"Мигель Анхель Астуриас. Синьор президент" - читать интересную книгу автора

Наевшись, они завязывали остатки в узелок, накрепко прикручивали его к
животу, валились на бок и засыпали. Сны у них были грустные, беспокойные -
тощие свиньи являлись им, и тощие бабы, и драные псы, и какие-то колеса, и
призраки святых отцов шли в собор на отпеванье, и мутную луну распинали на
промерзших костях. Часто среди ночи их будил крик дурачка - ему мерещилось,
что он заблудился на площади. Нудили шаги ночного патруля, тащившего в
тюрьму политического преступника, и причитания женщин, вытиравших за ним
кровавые следы мокрыми от слез платками. Будил громкий храп шелудивого
калеки; будили пыхтенье и плач брюхатой глухонемой; будили всхлипыванья
слепой старухи, которой снилось, что она болтается на крюке, как туша в
мясной, облепленная мухами. Но крик дурачка был хуже всего. Он раскалывал
небеса. Утробный, протяжный, нечеловеческий вопль.

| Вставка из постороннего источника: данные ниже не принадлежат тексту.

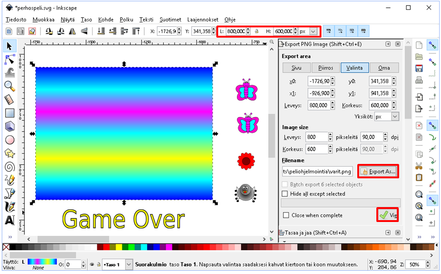The height and width of the screenshot is (274, 441).
Task: Toggle the width-height lock icon
Action: coord(257,31)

Под воскресенье в это странное общество приходил пьяный. Во сне он
по-детски всхлипывал и звал мать. При этом слове, которое в его устах
звучало и кощунственной жалобно, дурачок вскакивал, испуганно озирался и,
перебудив всех, горестно вторил рыданиям пьяного.

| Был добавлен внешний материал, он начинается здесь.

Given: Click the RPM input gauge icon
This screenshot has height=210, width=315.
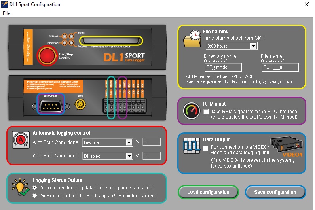Looking at the screenshot, I should 192,111.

Лаяли псы. Бранились нищие; кто посвирепей - вскакивал и пытался
навести порядок. Тихо, полицию кликнем! Но полицейских сюда не заманить. Тут
штрафа не выжмешь. Вопли дурачка перекрывал крик Колченогого: "Да
здравствует Франция!" В конце концов это стало любимой забавой нищих: почти
каждую ночь хромой мерзавец орал, подражая отсутствующему пьяному; Пелеле*,
дурачок, вздрагивал при каждом крике, а люди, свернувшиеся на обрывках
одеял, смотрели, как он беснуется, отпускали крепкие словечки и
захлебывались от смеха. Не глядя на жуткие лица, ничего не видя, ничего не
слыша, ничего не понимая, обессилев от рыданий, он засыпал. И немедленно его
будил крик Колченогого:
______________
* Пелеле - буквально: соломенное чучело; дурачок, простофиля (исп.).

- Мама-а!
Пелеле испуганно таращил глаза - так просыпаются люди, которым
приснилось, что они сорвались в пустоту. Он сжимался, корчился, весь - живая
рана, и снова из глаз его текли слезы. Понемногу он затихал, свернувшись
комочком, но в потревоженном мозгу долго копошился ужас. И когда он наконец
засыпал, другой голос будил его:
- Мама!
Это кричал Вдовушка, полоумный мулат. Фыркая, по-старушечьи кривляясь,
он тараторил:
- Мама - мамочка - матерь божья - помилуй нас - пресвятая богородица -
спаси нас.
Дурачок хихикал. Может быть, ему было смешно, что он такой забитый,
голодный - сердце да слезы. А те все хохотали - ха-ха-ха... хо-хо-хо;
заходился нищий со вздутым брюхом и длинными, слипшимися усами; мочился под
себя кривой, бодал стенку; ворчали слепые, пуще всех - безногий слепец по
прозвищу "Москит". Он считал, что подобные забавы недостойны мужчины.
Слепых почти не слушали, Москита не слушали совсем. Надоело его
хвастовство. Все я да я! Я, мол, вырос при казарме, меня мулы лягали,
офицеры стегали, и стал я человеком, ходил с шарманкой по улицам. Я глаз
потерял в пьянке и правую ногу, а когда - не помню, и левую ногу, под
автомобиль попал, а где - не помню.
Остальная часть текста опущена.